LONDON: Echoing Mark Twain's quip that press reports of his death had been "greatly exaggerated", the executive charged with spearheading Britain's switchover from analogue to digital TV derided the current panic that digital video recorders are poised to read the last rites over TV advertising.

Addressing the MediaTel Future of TV seminar in London Wednesday, Ford Ennals, ceo of Digital UK told delegates: "To say ad-skipping is the end of advertising is nonsense. We have always had ad skipping - it was called switching the channel."

He predicted, however, that clients and broadcasters would have to seek more TV sponsorship opportunities. "I think we are scaring clients off and forcing them to look for a new sexy media because they want to be seen by their board as being pro-future technology and pro-any medium which can be measured."

Ennals, the ceo of the joint-industry body overseeing the transition of UK television into the digital age, is himself a hands-on marketer, having served stints as marketing director both of British Airways and Lloyds TSB bank.

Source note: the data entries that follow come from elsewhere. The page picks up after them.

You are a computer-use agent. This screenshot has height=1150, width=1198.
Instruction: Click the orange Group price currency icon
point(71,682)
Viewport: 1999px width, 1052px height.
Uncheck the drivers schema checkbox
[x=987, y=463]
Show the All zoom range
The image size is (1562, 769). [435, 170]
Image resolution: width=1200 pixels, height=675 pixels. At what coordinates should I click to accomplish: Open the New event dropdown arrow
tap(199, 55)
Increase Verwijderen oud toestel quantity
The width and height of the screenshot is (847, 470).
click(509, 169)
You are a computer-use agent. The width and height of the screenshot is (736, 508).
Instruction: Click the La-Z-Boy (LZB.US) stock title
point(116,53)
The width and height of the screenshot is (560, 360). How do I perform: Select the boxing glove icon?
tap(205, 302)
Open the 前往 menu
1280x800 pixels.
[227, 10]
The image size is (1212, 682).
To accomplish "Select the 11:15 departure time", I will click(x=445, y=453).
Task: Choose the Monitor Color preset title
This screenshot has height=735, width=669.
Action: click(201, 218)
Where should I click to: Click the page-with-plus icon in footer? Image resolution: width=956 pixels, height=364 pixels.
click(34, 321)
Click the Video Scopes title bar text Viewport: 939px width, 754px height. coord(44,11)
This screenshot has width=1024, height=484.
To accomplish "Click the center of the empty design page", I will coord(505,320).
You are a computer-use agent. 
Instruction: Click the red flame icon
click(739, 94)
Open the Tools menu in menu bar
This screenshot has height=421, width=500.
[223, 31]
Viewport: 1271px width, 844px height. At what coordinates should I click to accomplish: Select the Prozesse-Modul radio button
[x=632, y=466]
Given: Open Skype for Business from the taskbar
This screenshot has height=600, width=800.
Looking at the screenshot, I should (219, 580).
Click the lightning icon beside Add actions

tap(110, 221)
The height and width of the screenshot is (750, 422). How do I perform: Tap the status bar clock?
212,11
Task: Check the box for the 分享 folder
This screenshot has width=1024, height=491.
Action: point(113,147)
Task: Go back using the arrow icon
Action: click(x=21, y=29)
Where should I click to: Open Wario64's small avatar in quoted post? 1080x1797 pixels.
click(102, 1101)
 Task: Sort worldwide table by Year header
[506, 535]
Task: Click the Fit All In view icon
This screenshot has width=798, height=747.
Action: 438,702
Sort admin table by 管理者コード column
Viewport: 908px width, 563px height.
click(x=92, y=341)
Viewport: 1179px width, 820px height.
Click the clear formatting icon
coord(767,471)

Voicing the media-buying view, Jim Marshall, chairman of Starcom UK, detected among clients a "lack of confidence" in traditional forms of advertising. It is up to the TV companies and agencies to demonstrate that the medium is still effective, he opined.

While ITV director of marketing and commercial strategy Clare Salmon underscored the escalation of the cult of ROI within the boardrooms of major UK advertisers.

"I don't think there is a marketing director left in the UK allowed to spend their money in any way without some ROI calculation," she told delegates.

But DVR ad-skipping has yet assume problem proportions in the UK given the relative paucity of hardware in the marketplace. According to Merrill Lynch data, household penetration is forecast to reach 8% by the year end and 17% in 2010.